Former U.S. Attorney General Loretta Lynch, former Homeland Security Secretary Jeh Johnson, and Paul Weiss Rifkind Wharton & Garrison LLP chairman Brad Karp discussed a newly released state bar report suggesting pathways that colleges, law firms, corporations and courts can pursue to preserve diversity in the aftermath of the high court's decision in June finding race-conscious admissions policies in higher education unconstitutional.
"We recommend that universities take a strong look at admissions policies and practices that may serve as barriers to equal opportunity in admissions," Johnson said during a press conference at Paul Weiss' Manhattan headquarters. "We encourage that colleges and universities very clearly set forth standards and goals which are something the lack of which the Supreme Court criticized."
Johnson, who became Paul Weiss' first Black partner in 1994, said prior Supreme Court rulings upholding affirmative action — such as the one in Regents of the University of California v. Bakke, which came down when he was a Morehouse College senior pondering a career in the law — had allowed people of color to achieve success in society and serve in the country's highest political and judicial roles.
"Diversity in higher education, in the judgment of many, including myself, has led to a more perfect union," he said.
In the report, which called the high court's ruling in June a "setback" but also a "call to action" for people supporting diversity and inclusion policies, the 50-member task force provided dozens of recommendations to boost diversity that it says will survive legal scrutiny moving forward.
The task force conceded in its report that the affirmative action decision was "the law of the land and must be followed. The question now is where do those in higher education, business, the legal profession, and the judiciary go from here?"
To increase diversity in the judiciary, the report said the court system should encourage diverse candidates to apply, require bias training for judges, court personnel and jurors, and work with bar associations and affinity groups to publicize pathways to becoming a judge. Courts should also recruit in communities with higher percentages of underrepresented groups and ensure that job postings are inclusionary, the report said.
In higher education, the report recommends ditching standardized tests and the preferential treatment often given to athletes, the children of alumni, and the family members of donors. Instead, the report advised colleges and universities to admit the highest-ranking student at every high school in the state, and to consider factors such as socioeconomic status and whether students are first-generation college applicants.
The task force, which included the chairs of 16 major law firms, the chief legal officers of 10 large corporations, five New York judges, and the deans of Columbia and New York University law schools, recommended that private employers continue DEI efforts while paying special attention to how those efforts are perceived. The report recommended that corporations and law firms identify specific benefits of diversity in the workplace and develop programs that increase those benefits.
The task force said corporate diversity efforts continue to be lawful as long as they comply with federal anti-discrimination statutes such as Title VI and Title VII of the Civil Rights Act, and Section 1981 of Title 42 of the U.S. Code.

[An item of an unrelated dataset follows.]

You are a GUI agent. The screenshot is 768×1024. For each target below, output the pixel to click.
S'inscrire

On June 29, the Supreme Court ruled in two distinct but related cases — Students for Fair Admissions Inc. v. President and Fellows of Harvard College, and Students for Fair Admissions Inc. v. University of North Carolina — that race cannot be used as the only factor in admission to universities and colleges, both public and private. Since then, the ripple effect of the ruling has already been felt beyond the world of education.
"We don't think it's going to stop here," New York State Bar Association President Richard Lewis said at the press conference.
Employers across the country have already been grappling with what the decision means for their efforts to create and maintain a diverse workforce. Law firms in particular have been struggling with its fallout as the legal industry remains overwhelmingly white and male.
A national movement opposing affirmative action has continued to pursue legal action to further curtail the use of race as a means to select candidates for jobs. In August, the same conservative group behind the legal fight that led to the high court's recent affirmative action ruling sued Perkins Coie LLP and Morrison Foerster LLP over their diversity fellowship programs for law students, saying they discriminate against non-minority applicants.
"There will be lawsuits galore in the weeks and months and years to come," Karp said during the press conference. "That will just cause our resolve to be that much greater as we protect diversity in the very best of our abilities."
Lynch, who joined Paul Weiss as a partner in 2019, said during the press conference that the Supreme Court's ruling in the Harvard and UNC cases created an imperative to more thoroughly document DEI policies.
"I think what you're going to see are universities, as well as other organizations in society, being very clear about their goal of attaining diversity across all types of the metric, and things that they are doing that are perfectly permissible in order to achieve that goal," she said.
Kapil Longani, the general counsel at State University of New York and a member of the state bar's task force, said during the press conference that race will — and should — continue to be part of admission decisions at higher education institutions.
"I want to be crystal clear: This is not about race-blind admissions. Race still matters," he said.